The woman in the artwork is unaware of the presence of red fabric
behind her but in her hand, she holds onto a piece of it. This speaks to the
fact that even though I know Jesus loves me, it is the Holy Spirit that is
helping me with the revelation of that love. It hasn't been easy for me to
accept such a full love knowing I've done nothing to deserve it. And I guess I
think that is what is so precious about it. We love because he first loved us
(1 John 4:19). But what I do know is that the love God has revealed to me has
transformed my life. What's amazing is - like in the artwork, although I'm
holding onto a piece of it, there is so much of it I have yet to experience.
The Modern Tabernacle
Artist’s Statement
Because my body is a temple, "it is no longer I who live but
Christ who lives in me. The life I now live in the body, I live by faith in the
Son of God, who loved me and gave himself for me. I do not set aside the grace
of God, for if righteousness could be gained through the law, Christ died for
nothing."
Galatians 2 vs 20-21
The encompassing of this scripture in my life is currently moving
and has moved me into depths I could have never imagined for myself. This
series of artworks is about my experience as a follower of Christ. The
grappling to understand and to seek him in a relationship and not religion.
This scripture by my favorite Apostle Paul, constantly reminds me that God
chose to die for me and live in me even while I was still a sinner. That my
body has now become a temple where his spirit dwells and teaches and loves in
and through me. In the Old Testament, the Tabernacle (Exodus 25) during the
time of Moses was a temple where God's spirit rested and ruled. It was a place
of worship. It was treated with honor, respect, and reverence. Now in the New
Testament, His presence left the Tabernacle/Temple and now He resides in me.
And as the chosen dwelling of the Lord, He calls me to value, respect, and honor
myself. This is something I'm learning in the journey with him. I have not yet
attained it but I am recognizing that it is a process of unlearning all the
self-judgment and criticism I indulge in. In the journey of my life, I picked
up certain things along the way. I was taught that self-love was a form of
vanity. That to find any worth or value I needed to be valuable by what I do
and what I have to show. This entailed being good at something or performing my
identity in ways, pleased people. So, people-pleasing became a part of my
identity.
When I began my walk with
Christ, learning that I was loved fully and that there was nothing I did or
could do to deserve it - became a struggle for me. I was a performance-based
Christian and that's not the kind of relationship Christ was calling me into.

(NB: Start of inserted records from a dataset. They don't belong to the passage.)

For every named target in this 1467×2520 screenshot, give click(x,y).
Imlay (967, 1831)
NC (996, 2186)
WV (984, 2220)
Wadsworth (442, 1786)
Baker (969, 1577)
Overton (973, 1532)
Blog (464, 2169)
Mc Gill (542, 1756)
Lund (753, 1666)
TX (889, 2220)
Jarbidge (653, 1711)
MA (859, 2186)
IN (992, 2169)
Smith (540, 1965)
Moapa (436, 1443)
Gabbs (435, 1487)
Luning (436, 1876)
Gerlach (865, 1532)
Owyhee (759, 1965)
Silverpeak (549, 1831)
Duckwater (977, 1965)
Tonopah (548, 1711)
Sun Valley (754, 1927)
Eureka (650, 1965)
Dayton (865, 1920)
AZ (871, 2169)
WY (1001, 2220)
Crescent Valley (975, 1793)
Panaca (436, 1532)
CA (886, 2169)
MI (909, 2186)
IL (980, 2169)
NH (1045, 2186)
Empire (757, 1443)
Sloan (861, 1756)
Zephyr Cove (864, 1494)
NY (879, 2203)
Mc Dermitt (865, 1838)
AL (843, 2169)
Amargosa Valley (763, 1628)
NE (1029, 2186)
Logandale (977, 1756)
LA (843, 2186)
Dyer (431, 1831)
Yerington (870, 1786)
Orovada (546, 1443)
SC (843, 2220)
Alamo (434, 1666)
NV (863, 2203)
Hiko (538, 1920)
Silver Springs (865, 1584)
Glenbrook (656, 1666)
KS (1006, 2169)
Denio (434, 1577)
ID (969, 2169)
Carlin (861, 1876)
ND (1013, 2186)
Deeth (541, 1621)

And so, He is helping me slowly unlearn being approved, loved, or acknowledged
for how I perform but rather start learning how I am valuable to him just
because I simply am. In all the artworks I use 3 colours. Red, Purple and Blue.
These 3 colours symbolize the veil of the temple. This veil, described first
and most fully in descriptions of the tabernacle, was made of blue, purple, and
scarlet yarn and finely twisted linen. Generally, this veil separated the holy place
from the holy of holies. This place (the holy of holies) was thought to be a
replica of heaven in the tabernacle. Hebrews 10:20 tells us that this veil
typifies Christ’s body. When His body was offered on the cross, the veil in the
temple tore from top to bottom. The veil being torn in two speaks of the body
of Jesus Christ being broken on our behalf to make access to Him possible. It
means that the barrier between us and him has been removed.